**Description of the task:**
Each record below must be reproduced exactly as it reads, with its images omitted.
--- Raw data ---
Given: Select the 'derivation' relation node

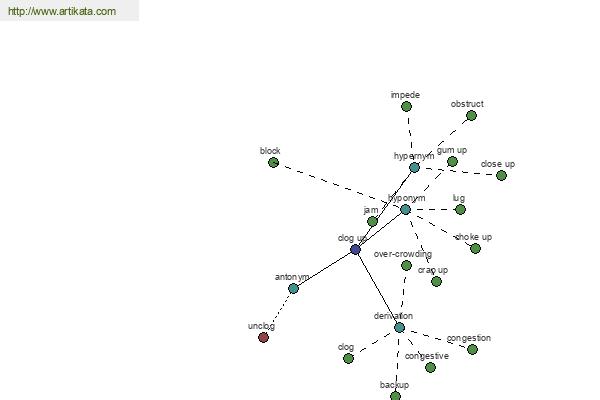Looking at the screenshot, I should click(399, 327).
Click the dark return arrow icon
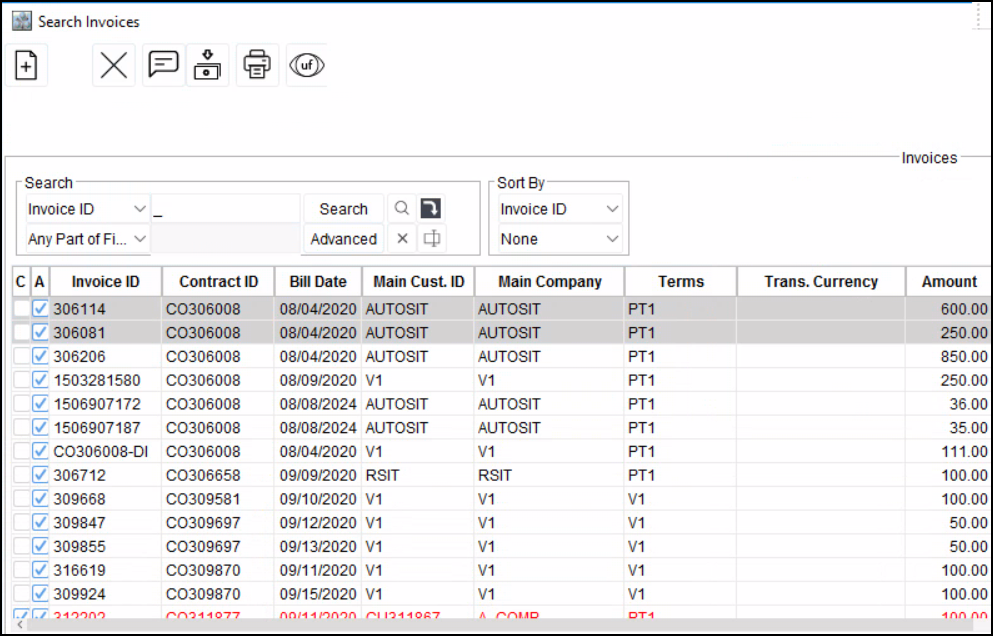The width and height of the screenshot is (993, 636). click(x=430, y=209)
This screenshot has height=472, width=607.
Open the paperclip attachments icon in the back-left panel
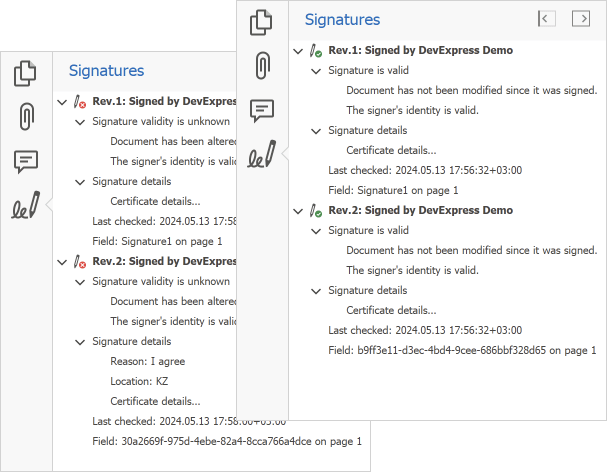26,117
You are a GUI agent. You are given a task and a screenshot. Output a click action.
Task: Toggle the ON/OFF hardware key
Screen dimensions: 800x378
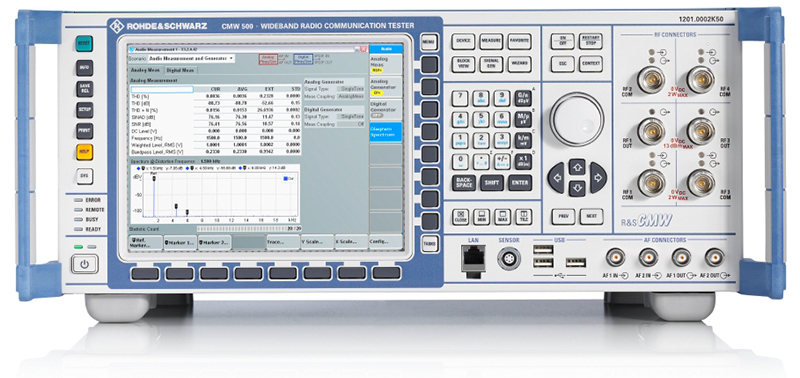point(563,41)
---
**Task result:**
Given: Select the 'derivation' relation node

Looking at the screenshot, I should click(399, 327).
Click the dark return arrow icon
The width and height of the screenshot is (993, 636). click(x=430, y=209)
This screenshot has height=472, width=607.
Open the paperclip attachments icon in the back-left panel
26,117
You are a GUI agent. You are given a task and a screenshot. Output a click action.
Task: Toggle the ON/OFF hardware key
Screen dimensions: 800x378
point(563,41)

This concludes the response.